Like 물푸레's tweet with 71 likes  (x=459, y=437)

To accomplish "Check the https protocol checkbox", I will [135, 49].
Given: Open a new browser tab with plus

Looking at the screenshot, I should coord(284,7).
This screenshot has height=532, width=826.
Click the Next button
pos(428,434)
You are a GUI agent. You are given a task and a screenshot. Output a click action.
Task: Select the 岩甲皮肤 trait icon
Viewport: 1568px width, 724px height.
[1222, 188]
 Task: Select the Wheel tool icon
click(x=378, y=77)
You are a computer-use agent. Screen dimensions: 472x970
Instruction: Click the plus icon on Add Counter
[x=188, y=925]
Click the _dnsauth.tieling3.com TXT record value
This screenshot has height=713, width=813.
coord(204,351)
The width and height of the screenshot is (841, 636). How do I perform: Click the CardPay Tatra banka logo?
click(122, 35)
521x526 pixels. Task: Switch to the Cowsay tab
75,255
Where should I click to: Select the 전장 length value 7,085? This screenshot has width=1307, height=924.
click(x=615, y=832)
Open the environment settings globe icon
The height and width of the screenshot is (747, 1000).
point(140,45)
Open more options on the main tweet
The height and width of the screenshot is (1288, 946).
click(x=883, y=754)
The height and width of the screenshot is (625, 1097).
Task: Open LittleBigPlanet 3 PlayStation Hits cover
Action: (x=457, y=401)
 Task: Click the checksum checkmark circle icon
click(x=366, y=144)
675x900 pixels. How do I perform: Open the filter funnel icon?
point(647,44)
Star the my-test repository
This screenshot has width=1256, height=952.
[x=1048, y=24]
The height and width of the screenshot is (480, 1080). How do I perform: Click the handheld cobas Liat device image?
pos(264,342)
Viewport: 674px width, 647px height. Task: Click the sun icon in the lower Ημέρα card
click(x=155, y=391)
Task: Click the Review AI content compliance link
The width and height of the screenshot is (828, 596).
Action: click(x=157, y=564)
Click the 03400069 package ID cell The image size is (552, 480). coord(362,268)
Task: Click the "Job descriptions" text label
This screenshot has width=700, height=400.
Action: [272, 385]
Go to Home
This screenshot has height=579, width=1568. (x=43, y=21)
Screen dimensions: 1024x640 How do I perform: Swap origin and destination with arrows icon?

### What is needed
Only a number is expected in response: how many lines of the records above include the word "agent".

### Written answer
2